Merge pull request #17762 from gbtitus/ofi-default-fixed-heap
Default to a large fixed heap on systems we expect to benefit from it.
(Reviewed by @ronawho.)
On the target platforms with the most capable networks (InfiniBand, for
example) the ofi comm layer cannot use the best-performing providers
(verbs, for example) unless there is a fixed heap. But in the past the
comm layer hasn't created a fixed heap by default, meaning that users
had to force it to do so through the CHPL_RT_MAX_HEAP_SIZE environment
variable in order to get good performance.
Here, when a tentative provider search indicates that a fixed heap could
improve performance by enabling use of a better provider, create one by
default and make it large: 85% of the compute node's physical memory.

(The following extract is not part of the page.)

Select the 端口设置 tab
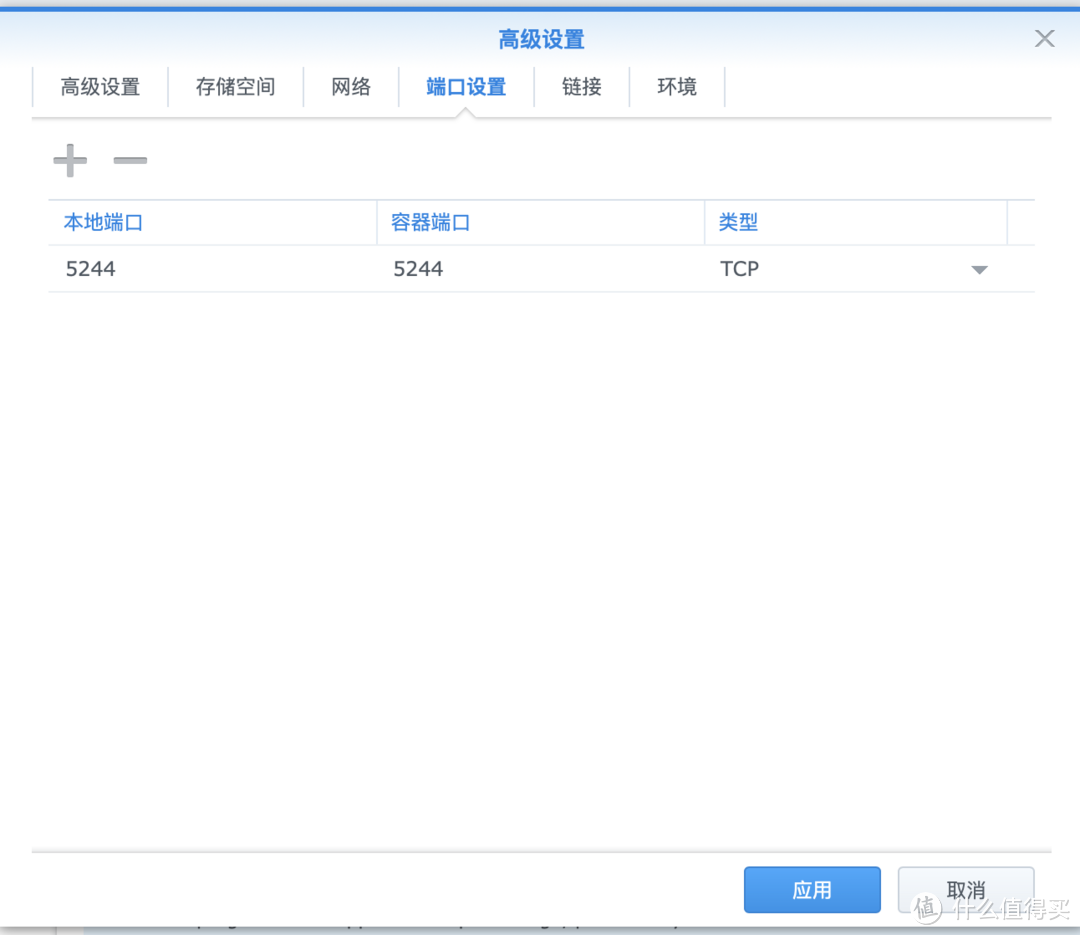The image size is (1080, 935). 465,87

We have to use a tentative provider search because we usually need to
make this decision early, when initializing the memory layer, which is
done long before the bulk of comm layer initialization. And we need
this so early because some memory layers including the default jemalloc
based one initialize quite differently with and without a fixed heap.

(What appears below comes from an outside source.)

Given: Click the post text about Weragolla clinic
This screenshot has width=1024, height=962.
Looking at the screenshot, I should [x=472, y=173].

"Tentative" here means that the provider search uses just the base
libfabric capabilities that we require. In particular we don't look at
anything related to MCM conformance like the full provider search that
comes later does.
Users can override this by setting the CHPL_RT_MAX_HEAP_SIZE environment
variable to specify a different size for the fixed heap or setting it to
"0" to disable creating a fixed heap altogether.
As part of this, adjust the verbose output from comm=ofi to include
whether or not a fixed heap exists and if so, how big it is.
Modified Files: M doc/rst/platforms/libfabric.rst